Keeping my fingers crossed that your new lady is not bred, but by this time in the year, if she has been running with a stud, I feel you might be unlucky? However think about it this way - if she produces a filly, then you will have another unrelated little lady for your boy in the future.


----------



## crisco41 (Jun 20, 2013)

I have now been told that clipping is the worst way to guess at color. Some folks say she has too much white on her face to be a blue roan. Is there anyway to get pictures of her parents?
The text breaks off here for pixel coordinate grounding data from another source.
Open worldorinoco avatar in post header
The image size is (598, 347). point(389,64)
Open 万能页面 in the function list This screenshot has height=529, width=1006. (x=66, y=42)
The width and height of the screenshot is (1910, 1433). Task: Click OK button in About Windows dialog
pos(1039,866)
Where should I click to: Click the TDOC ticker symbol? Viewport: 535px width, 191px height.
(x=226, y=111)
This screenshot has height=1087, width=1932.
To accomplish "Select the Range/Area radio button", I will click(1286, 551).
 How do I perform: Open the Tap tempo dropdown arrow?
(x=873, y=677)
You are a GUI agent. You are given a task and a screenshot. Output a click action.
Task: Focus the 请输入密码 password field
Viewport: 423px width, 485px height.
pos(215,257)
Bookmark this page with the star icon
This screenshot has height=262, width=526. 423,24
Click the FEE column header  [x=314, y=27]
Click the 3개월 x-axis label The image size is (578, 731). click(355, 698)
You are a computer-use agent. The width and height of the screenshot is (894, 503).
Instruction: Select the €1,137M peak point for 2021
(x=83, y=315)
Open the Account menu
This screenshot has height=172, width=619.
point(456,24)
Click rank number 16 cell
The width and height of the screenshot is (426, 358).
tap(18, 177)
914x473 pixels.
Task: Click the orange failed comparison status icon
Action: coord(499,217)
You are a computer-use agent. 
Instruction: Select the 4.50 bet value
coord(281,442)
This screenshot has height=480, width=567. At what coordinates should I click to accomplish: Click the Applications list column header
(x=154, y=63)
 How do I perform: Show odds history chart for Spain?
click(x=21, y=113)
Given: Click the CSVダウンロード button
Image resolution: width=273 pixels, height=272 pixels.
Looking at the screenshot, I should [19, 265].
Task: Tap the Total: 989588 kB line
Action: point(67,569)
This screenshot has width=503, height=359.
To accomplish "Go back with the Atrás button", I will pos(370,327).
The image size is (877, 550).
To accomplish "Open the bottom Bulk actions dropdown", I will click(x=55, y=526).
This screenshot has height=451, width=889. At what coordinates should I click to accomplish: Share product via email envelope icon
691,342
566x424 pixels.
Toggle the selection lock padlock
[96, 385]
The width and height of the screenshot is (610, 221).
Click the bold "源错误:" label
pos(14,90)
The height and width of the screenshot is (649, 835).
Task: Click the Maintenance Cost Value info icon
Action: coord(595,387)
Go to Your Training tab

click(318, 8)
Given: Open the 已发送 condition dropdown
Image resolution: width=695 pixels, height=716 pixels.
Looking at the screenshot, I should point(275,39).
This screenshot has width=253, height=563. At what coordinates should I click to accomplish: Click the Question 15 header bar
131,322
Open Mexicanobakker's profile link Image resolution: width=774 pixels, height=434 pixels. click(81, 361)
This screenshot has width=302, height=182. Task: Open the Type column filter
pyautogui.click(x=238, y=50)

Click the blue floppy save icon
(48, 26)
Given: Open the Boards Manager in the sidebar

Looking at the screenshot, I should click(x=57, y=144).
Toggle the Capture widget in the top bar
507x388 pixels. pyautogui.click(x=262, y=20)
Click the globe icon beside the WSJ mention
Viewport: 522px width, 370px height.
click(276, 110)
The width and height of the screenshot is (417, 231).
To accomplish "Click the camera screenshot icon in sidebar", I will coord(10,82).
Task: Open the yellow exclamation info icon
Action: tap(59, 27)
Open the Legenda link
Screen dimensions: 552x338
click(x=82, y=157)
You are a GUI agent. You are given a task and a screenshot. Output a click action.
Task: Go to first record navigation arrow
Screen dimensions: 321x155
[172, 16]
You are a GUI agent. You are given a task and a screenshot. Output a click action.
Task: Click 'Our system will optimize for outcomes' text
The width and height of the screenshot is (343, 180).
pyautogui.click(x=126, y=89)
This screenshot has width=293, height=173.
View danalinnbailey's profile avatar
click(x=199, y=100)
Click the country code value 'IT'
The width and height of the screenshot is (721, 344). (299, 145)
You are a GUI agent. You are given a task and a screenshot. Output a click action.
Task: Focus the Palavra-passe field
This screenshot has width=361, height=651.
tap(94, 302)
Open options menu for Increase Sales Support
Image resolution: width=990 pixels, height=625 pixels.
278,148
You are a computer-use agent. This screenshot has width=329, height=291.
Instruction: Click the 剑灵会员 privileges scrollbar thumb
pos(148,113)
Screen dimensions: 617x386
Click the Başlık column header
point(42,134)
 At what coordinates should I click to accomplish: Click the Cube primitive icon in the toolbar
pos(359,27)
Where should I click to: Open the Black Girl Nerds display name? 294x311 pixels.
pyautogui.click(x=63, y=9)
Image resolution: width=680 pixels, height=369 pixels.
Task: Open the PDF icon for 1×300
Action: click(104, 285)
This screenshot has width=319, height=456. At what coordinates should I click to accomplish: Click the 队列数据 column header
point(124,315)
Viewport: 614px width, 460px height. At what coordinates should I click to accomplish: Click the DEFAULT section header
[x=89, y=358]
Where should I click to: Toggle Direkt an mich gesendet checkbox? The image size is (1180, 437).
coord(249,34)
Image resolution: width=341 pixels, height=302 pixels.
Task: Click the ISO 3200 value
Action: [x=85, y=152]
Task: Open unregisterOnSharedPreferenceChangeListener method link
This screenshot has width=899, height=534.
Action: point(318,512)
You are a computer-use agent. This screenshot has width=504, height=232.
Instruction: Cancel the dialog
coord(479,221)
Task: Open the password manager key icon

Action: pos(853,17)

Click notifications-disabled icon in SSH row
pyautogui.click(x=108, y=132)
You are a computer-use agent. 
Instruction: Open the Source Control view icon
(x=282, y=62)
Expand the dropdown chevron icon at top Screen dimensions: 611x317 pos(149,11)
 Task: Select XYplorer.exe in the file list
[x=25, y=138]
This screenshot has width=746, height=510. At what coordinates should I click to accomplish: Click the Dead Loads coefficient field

also if i do color testing..what do I test for? She is parent qualified...does that assure me that her parents are really her parents?


----------



## Eagle (Jun 20, 2013)

That is true to a certain extent and I know we are only looking at pics but I am ready to bet money that she is blue roan. The white in the center is just a minimal star and I cant see any other white.


----------



## Eagle (Jun 20, 2013)

My girl is 100% blue roan and as you can see she has a few white hairs on her face


----------



## crisco41 (Jun 20, 2013)

pretty girl! When i get some money i think after i have her pregnancy checked and transfer all my horses to me in the different registries, and pay the member ship dues.....ha ha..i may color test.


----------



## MountainWoman (Jun 20, 2013)

I looked into roan color testing as one of my new foals is now starting to look like a black roan. It's no more expensive than the other tests but you have to supply a four generation pedigree with colors of all the horses. She looks blue roan to me. One thing you'll find is everyone has their own opinion about things. Not sure how you'd tell the color of a blue roan without clipping. Mine was black with her heavy winter coat and you couldn't see the roaning under all that hair for anything. Now she is picture perfect blue roan. Your mare still looks blue roan to me.


----------



## crisco41 (Jun 20, 2013)

where might I find pictures of her parents? a regular internet search shows me nothing for field of mini dreams epic and frostys sweet fancie gr parents are bond picador and fowlers lil flame sires side and komokos frosty mist and mdms sweet n low dams side. I am going to find out how a blue roan or grey came out of these.:>) with some help? Anyone hear of these. Can find bond picador....


----------



## MountainWoman (Jun 20, 2013)

Field of Mini Dreams has a website and I bet if you emailed them they could tell you. Here's the link to the roan testing and info. http://www.vgl.ucdavis.edu/services/Roan.php and it's 3 generations back. I accidentally said 4.


----------



## AnnaC (Jun 20, 2013)

If you have a registraton number for her that might help - I know the registeries dont always get the colours correct, but we might get a lead as to the possible colours of her parents/grand parents.


----------



## crisco41 (Jun 20, 2013)

jets little sophie A183014

if i read code right mom is chestnut roanand maternal grandparents were chestnut roan and black pinto dad was sorrel and paternal grandparents were 2 solid sorrels.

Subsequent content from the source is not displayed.